Projeto que dá poderes à Corregedoria da Câmara é visto como tentativa de atrasar cassação de condenados no mensalão

EDUARDO BRESCIANI / BRASÍLIA , O Estado de S.Paulo

01 de março de 2013 | 02h09

O líder do PSDB, Carlos Sampaio (SP), afirmou ontem que vai pressionar a Mesa Diretora da Câmara a fim de que ela recue da proposta de permitir à Corregedoria "instruir" e "dar parecer" em processos de perda de mandato.

O projeto, tornado público anteontem, foi interpretado pela oposição como uma forma de proteger os quatro deputados condenados no julgamento do mensalão - João Paulo Cunha (PT-SP), José Genoino (PT-SP), Pedro Henry (PP-MT) e Valdemar Costa Neto (PR-SP).

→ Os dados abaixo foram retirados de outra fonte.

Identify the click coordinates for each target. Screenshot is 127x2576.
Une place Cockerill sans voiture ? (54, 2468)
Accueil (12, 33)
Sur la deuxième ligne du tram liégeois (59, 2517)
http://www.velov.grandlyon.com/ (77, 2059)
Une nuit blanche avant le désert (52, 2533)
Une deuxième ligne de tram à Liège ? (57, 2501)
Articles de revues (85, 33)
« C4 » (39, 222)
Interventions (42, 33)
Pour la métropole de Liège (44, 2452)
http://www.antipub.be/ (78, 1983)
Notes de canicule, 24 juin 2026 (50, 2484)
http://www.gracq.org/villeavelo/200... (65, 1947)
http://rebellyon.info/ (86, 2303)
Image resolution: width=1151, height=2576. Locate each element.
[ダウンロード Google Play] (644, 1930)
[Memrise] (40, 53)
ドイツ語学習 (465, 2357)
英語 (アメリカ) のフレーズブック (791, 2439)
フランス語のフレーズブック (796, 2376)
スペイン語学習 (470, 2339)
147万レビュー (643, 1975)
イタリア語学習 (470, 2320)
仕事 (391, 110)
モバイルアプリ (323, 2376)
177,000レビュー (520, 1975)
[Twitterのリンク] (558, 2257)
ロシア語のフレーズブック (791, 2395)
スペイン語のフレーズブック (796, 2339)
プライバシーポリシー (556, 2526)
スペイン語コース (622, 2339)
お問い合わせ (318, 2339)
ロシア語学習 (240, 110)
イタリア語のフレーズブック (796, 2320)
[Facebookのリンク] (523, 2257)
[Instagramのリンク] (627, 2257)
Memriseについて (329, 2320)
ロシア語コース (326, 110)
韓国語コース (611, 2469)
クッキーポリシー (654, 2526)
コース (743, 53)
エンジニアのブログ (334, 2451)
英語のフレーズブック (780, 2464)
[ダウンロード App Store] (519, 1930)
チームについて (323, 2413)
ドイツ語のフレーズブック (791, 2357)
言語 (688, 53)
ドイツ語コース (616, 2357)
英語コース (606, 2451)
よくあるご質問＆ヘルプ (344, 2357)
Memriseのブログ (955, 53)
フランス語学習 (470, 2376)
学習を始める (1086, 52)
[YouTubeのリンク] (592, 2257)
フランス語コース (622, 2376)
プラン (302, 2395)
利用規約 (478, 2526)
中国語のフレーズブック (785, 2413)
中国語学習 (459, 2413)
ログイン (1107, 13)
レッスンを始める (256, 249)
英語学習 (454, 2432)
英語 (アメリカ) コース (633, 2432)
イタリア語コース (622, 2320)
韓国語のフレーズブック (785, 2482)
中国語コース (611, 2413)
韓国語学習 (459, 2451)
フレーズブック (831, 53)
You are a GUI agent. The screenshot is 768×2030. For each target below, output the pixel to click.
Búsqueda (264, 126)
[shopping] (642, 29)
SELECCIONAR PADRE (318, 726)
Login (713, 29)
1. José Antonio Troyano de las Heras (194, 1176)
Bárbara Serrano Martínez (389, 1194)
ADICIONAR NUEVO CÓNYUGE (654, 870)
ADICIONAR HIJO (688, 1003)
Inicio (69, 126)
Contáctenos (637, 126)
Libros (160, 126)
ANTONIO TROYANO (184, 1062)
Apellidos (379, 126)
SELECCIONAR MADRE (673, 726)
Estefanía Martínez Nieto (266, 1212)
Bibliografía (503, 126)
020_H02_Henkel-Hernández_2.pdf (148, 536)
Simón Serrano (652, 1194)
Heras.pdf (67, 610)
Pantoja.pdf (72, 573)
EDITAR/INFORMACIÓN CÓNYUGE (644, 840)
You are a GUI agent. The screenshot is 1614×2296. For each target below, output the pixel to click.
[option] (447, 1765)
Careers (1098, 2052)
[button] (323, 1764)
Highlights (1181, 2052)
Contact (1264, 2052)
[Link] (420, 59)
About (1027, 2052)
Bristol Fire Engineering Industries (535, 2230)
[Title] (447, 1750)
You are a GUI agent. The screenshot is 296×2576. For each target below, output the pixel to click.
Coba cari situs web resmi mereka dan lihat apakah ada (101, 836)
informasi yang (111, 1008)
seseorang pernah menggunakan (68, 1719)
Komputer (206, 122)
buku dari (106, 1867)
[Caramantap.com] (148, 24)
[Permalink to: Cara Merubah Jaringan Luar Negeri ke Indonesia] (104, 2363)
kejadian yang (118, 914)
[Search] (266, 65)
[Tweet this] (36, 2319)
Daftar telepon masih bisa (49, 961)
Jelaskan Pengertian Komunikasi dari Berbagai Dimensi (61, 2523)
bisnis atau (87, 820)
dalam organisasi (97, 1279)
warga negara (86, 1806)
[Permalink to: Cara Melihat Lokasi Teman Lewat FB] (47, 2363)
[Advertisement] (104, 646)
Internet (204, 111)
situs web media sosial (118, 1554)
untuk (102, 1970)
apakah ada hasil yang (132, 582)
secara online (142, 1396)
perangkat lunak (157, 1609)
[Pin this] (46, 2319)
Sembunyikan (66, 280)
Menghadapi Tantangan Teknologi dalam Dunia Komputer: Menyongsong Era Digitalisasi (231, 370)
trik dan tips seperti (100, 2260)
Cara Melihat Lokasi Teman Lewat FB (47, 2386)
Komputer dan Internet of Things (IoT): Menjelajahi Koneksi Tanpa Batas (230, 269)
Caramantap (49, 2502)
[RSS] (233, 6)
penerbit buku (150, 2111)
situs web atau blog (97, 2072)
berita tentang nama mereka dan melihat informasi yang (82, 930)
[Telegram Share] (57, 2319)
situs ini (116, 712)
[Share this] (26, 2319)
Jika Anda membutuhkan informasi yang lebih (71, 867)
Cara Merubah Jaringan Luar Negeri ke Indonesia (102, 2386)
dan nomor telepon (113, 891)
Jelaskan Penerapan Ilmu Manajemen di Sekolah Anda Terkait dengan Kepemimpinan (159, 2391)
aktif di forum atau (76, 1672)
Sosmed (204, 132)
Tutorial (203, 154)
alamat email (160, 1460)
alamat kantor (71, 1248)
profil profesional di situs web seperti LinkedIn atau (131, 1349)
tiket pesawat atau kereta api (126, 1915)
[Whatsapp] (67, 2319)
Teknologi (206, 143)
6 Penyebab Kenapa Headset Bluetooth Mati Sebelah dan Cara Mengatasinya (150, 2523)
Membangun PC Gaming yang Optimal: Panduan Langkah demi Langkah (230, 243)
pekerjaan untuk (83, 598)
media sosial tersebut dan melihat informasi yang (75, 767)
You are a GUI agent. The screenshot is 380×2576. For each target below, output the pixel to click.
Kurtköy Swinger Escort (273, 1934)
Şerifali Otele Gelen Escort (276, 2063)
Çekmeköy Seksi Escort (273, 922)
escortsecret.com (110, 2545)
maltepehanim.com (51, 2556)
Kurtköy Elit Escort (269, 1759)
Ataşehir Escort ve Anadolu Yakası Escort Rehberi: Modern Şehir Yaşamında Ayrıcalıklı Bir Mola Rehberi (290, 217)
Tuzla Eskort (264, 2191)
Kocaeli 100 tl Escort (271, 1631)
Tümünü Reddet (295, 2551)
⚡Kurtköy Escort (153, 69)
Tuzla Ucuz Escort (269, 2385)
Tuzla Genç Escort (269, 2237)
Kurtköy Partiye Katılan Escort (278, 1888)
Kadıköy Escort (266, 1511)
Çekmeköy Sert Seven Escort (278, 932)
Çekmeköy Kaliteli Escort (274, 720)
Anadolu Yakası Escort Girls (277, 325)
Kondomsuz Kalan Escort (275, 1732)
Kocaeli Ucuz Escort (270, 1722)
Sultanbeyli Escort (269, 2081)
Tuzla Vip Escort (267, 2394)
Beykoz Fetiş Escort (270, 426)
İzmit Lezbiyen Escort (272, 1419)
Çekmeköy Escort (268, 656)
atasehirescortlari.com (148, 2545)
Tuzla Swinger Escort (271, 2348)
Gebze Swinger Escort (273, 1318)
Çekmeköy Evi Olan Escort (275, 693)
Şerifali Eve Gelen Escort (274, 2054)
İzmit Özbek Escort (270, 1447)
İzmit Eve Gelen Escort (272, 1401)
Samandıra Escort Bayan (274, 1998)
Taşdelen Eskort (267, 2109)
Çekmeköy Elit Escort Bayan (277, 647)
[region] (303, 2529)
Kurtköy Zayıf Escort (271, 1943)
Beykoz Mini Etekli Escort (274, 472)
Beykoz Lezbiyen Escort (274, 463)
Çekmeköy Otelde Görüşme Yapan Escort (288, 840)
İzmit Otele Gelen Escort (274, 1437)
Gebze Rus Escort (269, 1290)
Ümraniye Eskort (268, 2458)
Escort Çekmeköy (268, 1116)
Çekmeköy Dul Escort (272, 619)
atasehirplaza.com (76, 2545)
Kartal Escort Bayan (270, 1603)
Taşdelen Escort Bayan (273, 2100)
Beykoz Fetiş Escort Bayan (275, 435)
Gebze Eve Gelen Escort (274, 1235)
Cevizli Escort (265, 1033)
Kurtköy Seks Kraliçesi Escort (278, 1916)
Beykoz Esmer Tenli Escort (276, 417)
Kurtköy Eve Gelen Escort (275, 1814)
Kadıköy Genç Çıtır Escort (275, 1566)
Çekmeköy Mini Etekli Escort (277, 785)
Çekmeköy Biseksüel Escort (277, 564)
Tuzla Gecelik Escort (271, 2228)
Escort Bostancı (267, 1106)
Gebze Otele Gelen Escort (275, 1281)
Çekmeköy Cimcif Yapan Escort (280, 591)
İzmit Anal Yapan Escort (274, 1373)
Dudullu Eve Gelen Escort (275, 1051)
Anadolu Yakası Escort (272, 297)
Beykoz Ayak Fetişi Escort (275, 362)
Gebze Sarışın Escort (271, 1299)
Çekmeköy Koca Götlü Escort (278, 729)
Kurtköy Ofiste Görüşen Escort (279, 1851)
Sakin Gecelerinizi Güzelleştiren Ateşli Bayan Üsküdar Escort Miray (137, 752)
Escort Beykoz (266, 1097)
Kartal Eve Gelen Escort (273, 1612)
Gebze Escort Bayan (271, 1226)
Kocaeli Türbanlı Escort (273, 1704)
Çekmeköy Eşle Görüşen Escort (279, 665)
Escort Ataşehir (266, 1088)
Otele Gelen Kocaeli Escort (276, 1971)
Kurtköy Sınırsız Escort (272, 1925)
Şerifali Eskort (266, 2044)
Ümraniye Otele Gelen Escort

Ao "instruir" e "dar parecer" sobre mandatos, a Corregedoria poderá adiar a determinação do Supremo Tribunal Federal de cassar automaticamente o mandato dos quatro. Boa parte dos integrantes da Câmara defende que a palavra final tem de ser do Parlamento, inclusive com votação em plenário.

Isso poderia dar margem até para mudar a ordem judicial sobre a perda do cargo - trata-se, porém, de uma possibilidade remota, segundo os próprios parlamentares, que apostam mais na morosidade do processo.

O projeto que dá à Corregedoria atribuições no caso de cassações de mandato ainda precisa ser aprovado pelo plenário. Por enquanto, quem decide se casos de cassação de cargo vão ou não a plenário é a Mesa Diretora.

"Instruir é produzir prova, dar parecer é opinar no mérito e isso não tem cabimento quando se fala do cumprimento de uma decisão do Supremo Tribunal Federal", disse Sampaio, que é promotor de carreira. O tucano afirma que a redação vai na direção oposta à declaração do presidente da Câmara, Henrique Eduardo Alves (PMDB-RN), após um encontro com o presidente do STF, ministro Joaquim Barbosa, de que a Casa não vai alterar o mérito da decisão. "O presidente Henrique Alves fez uma visita ao presidente do Supremo dizendo que não haveria hipótese de alterar a decisão, mas nesse modelo proposto isso seria possível. É uma coisa que precisa ser alterada. Espero que tenha sido apenas um equívoco", disse o tucano.

Sem desejo. O líder do DEM, Ronaldo Caiado (GO), conversou com Alves sobre o tema e disse ter ouvido dele não haver qualquer desejo de mudar o mérito do que foi decidido pelo STF. A assessoria do presidente da Câmara afirma que não houve mudança em relação às competências atuais da Corregedoria.

A discussão sobre a última palavra no caso dos deputados condenados pelo Supremo já provocou atritos entre os Poderes no ano passado. Ainda sob a presidência de Marco Maia (PT-RS), o entendimento respaldado pela área técnica é de que a Constituição dava à Casa, em votação secreta no plenário, a prerrogativa de decidir sobre os mandatos de condenados criminalmente.

O Supremo, porém, por cinco votos a quatro, entendeu que o papel da Câmara é apenas decretar a perda e convocar o suplente, não tendo condição de mudar o mérito da decisão do tribunal.

Desde que foi eleito no mês passado, Alves deu uma declaração inicial de que caberia à Câmara a palavra final. Após se reunir com Barbosa, no entanto, recuou e afirmou não haver hipótese de descumprimento à decisão do Supremo. O indicado por ele para a Corregedoria, quando ela for instalada, deverá ser o deputado Átila Lins (PSD-AM).